## Exercise materials
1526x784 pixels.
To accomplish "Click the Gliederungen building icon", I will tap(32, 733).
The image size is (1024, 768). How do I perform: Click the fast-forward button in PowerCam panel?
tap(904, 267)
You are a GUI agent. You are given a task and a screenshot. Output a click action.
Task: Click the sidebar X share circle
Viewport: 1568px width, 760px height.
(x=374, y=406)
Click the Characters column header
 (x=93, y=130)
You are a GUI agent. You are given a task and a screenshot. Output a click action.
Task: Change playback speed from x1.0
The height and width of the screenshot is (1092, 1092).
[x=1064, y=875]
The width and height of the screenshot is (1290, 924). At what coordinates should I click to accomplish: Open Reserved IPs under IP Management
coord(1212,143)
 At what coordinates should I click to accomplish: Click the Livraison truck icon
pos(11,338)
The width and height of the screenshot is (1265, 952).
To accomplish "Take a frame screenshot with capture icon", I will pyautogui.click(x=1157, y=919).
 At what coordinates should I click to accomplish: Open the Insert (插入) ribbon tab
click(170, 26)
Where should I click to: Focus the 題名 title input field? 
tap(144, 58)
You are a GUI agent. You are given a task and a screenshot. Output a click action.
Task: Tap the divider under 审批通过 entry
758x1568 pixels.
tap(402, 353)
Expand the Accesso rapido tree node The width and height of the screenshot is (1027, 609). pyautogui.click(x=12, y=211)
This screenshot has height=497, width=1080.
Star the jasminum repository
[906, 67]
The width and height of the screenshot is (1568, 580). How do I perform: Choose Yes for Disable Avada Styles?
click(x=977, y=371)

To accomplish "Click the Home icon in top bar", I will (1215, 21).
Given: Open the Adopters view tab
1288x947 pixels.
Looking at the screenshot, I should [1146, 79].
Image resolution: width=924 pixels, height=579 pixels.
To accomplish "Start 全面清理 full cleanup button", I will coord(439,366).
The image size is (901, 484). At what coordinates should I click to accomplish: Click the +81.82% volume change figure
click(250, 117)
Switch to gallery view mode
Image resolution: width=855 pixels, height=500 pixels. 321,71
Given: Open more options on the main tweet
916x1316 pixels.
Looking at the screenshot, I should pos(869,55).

## Short problem
Reproduce the material from the line with "Click the Characters column header" to the line with "will pyautogui.click(x=1157, y=919).", substituting "column heading" for "column header" and changing nothing else.

## Result of this task
Click the Characters column heading
 (x=93, y=130)
You are a GUI agent. You are given a task and a screenshot. Output a click action.
Task: Change playback speed from x1.0
The height and width of the screenshot is (1092, 1092).
[x=1064, y=875]
The width and height of the screenshot is (1290, 924). At what coordinates should I click to accomplish: Open Reserved IPs under IP Management
coord(1212,143)
 At what coordinates should I click to accomplish: Click the Livraison truck icon
pos(11,338)
The width and height of the screenshot is (1265, 952).
To accomplish "Take a frame screenshot with capture icon", I will pyautogui.click(x=1157, y=919).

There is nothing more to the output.